*PROBLEM DESCRIPTION*:
Turn the records below, from their first line through the line containing "The width and height of the screenshot is (1920, 1022).", into a numbered list that leaves out blank lines.

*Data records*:

+-------+

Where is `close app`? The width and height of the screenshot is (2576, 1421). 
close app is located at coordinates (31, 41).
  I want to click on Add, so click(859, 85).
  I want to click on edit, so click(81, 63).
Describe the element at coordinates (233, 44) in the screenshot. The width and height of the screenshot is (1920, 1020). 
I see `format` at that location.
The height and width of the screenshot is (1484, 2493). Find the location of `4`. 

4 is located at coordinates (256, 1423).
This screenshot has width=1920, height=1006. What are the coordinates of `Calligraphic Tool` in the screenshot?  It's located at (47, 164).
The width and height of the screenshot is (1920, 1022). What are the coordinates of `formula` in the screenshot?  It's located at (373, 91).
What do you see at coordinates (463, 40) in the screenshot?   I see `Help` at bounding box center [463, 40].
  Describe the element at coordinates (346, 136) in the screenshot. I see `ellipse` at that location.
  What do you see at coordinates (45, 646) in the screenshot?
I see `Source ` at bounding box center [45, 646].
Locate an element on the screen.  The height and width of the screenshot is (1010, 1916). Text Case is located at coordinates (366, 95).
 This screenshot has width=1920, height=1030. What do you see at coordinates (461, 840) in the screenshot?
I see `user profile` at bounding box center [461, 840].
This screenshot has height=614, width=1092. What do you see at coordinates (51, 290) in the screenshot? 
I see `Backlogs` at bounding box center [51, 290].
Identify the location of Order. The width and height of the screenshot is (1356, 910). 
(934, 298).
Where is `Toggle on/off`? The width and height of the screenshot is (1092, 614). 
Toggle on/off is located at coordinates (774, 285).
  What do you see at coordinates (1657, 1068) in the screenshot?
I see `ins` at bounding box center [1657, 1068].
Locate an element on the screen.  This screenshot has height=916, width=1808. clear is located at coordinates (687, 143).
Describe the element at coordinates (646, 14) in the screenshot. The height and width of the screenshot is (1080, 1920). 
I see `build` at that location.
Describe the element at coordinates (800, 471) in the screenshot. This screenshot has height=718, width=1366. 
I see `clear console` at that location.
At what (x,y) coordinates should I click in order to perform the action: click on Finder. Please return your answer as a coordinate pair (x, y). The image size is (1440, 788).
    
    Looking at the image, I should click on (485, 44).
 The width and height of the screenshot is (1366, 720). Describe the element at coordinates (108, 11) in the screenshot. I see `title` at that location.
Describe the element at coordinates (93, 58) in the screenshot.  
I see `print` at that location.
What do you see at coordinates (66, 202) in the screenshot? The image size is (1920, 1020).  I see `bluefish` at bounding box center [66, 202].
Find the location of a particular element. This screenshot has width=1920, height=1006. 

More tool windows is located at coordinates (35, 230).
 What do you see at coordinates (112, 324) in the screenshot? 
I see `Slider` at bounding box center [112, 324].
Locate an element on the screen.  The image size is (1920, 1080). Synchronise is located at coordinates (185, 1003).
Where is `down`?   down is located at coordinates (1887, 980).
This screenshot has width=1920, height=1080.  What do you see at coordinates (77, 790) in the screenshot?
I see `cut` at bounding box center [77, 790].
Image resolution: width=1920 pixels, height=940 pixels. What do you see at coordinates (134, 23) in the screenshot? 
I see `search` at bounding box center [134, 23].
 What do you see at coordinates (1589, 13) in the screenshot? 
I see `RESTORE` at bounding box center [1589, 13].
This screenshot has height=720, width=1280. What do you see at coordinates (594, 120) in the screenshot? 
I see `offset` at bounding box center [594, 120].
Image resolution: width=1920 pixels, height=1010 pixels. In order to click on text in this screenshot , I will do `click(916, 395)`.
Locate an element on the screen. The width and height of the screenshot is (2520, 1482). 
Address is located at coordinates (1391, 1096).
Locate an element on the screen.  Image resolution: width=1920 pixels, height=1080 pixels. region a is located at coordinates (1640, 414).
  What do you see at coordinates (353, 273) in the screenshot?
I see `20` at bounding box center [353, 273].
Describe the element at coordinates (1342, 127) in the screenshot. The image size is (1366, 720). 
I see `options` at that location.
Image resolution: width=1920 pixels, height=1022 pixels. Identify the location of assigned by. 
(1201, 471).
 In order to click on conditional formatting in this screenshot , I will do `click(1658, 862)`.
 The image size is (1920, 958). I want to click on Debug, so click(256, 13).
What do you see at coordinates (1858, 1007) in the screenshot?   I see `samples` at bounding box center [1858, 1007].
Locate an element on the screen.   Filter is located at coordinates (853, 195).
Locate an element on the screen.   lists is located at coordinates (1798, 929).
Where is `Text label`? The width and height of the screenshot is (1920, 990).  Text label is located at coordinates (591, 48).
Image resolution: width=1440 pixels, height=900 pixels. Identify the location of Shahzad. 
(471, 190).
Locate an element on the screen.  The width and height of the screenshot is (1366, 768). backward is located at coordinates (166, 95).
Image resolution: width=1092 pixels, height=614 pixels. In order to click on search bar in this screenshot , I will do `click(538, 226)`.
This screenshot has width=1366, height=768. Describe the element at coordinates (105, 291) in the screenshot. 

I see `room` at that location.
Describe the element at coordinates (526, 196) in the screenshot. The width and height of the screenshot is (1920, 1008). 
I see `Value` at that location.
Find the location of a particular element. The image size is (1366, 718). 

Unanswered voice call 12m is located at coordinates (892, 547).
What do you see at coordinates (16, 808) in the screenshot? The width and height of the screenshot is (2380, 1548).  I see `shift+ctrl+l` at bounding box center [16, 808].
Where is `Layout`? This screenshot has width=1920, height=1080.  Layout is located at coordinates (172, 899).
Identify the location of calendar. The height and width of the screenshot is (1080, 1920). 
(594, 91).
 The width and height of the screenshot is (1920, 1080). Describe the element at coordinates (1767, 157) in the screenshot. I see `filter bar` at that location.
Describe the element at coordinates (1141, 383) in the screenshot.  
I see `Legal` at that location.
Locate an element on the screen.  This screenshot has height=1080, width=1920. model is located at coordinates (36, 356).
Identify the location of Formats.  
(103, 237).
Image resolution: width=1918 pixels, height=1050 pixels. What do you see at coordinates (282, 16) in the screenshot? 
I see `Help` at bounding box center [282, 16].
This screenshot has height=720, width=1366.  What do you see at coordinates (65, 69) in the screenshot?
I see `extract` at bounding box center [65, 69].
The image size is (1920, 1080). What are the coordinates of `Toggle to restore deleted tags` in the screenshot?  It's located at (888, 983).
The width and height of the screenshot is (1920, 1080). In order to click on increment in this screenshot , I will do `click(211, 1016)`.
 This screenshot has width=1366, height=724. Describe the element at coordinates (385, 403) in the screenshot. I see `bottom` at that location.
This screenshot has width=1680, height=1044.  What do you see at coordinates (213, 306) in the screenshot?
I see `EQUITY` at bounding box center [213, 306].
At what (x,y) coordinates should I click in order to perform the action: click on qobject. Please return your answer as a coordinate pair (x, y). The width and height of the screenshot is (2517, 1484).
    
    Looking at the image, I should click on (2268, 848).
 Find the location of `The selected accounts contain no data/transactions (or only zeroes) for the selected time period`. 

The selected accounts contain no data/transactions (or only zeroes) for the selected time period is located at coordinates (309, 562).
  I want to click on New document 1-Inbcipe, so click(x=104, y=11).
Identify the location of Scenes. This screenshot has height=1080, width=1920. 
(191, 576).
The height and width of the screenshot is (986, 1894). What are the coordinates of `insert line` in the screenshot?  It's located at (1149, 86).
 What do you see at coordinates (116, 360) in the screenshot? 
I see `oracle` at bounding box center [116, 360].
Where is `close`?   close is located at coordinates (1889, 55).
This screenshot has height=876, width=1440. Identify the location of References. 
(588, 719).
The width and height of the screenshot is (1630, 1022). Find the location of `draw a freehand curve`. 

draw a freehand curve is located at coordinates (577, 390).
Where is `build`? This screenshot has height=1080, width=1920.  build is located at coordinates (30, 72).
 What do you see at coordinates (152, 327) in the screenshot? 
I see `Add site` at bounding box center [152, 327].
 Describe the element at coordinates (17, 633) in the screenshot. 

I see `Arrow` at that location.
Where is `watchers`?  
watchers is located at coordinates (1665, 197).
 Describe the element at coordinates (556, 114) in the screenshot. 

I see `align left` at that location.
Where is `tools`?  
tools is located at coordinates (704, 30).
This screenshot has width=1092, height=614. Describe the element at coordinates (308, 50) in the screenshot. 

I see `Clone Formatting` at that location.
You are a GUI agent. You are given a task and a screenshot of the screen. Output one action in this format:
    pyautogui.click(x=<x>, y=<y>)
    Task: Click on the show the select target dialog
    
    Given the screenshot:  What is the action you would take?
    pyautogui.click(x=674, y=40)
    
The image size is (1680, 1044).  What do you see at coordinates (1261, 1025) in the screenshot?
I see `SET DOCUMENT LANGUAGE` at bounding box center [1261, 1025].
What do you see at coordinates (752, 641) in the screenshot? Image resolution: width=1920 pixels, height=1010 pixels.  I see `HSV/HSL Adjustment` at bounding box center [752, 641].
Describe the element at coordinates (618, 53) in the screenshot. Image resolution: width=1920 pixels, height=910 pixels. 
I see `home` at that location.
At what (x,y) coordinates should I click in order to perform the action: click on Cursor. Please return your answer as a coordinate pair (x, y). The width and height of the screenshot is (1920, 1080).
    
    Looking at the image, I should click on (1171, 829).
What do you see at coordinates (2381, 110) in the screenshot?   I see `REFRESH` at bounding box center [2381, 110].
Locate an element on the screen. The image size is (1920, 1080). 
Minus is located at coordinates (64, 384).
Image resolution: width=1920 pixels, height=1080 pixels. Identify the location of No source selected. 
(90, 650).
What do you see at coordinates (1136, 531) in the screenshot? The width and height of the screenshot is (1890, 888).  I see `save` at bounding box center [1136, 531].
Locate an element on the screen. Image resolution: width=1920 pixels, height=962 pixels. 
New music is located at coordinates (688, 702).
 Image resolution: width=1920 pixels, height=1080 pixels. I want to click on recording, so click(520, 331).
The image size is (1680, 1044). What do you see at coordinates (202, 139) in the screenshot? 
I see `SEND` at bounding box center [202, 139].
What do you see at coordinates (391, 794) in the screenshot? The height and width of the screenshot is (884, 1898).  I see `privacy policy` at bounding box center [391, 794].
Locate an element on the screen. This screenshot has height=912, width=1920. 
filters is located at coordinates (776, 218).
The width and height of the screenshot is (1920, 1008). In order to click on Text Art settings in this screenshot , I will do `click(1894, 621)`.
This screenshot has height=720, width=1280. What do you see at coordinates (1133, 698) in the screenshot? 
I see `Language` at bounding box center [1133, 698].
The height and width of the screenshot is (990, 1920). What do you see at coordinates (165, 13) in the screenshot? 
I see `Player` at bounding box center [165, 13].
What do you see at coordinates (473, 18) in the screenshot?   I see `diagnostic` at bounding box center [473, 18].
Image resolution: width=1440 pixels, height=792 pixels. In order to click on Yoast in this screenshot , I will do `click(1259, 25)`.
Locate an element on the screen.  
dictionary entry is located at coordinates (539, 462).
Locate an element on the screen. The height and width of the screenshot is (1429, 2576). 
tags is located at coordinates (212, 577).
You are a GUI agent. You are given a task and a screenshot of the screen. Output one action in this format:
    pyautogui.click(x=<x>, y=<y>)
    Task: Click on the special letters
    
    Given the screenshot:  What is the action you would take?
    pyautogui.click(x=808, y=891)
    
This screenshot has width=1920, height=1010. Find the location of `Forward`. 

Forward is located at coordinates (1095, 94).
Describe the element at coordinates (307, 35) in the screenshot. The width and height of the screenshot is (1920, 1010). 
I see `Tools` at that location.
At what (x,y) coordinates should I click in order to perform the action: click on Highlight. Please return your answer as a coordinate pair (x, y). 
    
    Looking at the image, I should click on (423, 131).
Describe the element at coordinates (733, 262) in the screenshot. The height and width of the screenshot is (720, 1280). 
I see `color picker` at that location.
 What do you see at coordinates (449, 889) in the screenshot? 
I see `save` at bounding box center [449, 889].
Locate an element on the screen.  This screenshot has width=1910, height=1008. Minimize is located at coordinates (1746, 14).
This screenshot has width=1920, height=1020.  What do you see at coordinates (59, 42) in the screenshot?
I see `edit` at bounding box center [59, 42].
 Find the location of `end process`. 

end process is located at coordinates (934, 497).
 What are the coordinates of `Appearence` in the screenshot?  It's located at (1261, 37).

+-------+

*REPLY*:
1. Where is `close app`? The width and height of the screenshot is (2576, 1421). 
2. close app is located at coordinates (31, 41).
3.   I want to click on Add, so click(859, 85).
4.   I want to click on edit, so click(81, 63).
5. Describe the element at coordinates (233, 44) in the screenshot. The width and height of the screenshot is (1920, 1020). 
6. I see `format` at that location.
7. The height and width of the screenshot is (1484, 2493). Find the location of `4`. 
8. 4 is located at coordinates (256, 1423).
9. This screenshot has width=1920, height=1006. What are the coordinates of `Calligraphic Tool` in the screenshot?  It's located at (47, 164).
10. The width and height of the screenshot is (1920, 1022). What are the coordinates of `formula` in the screenshot?  It's located at (373, 91).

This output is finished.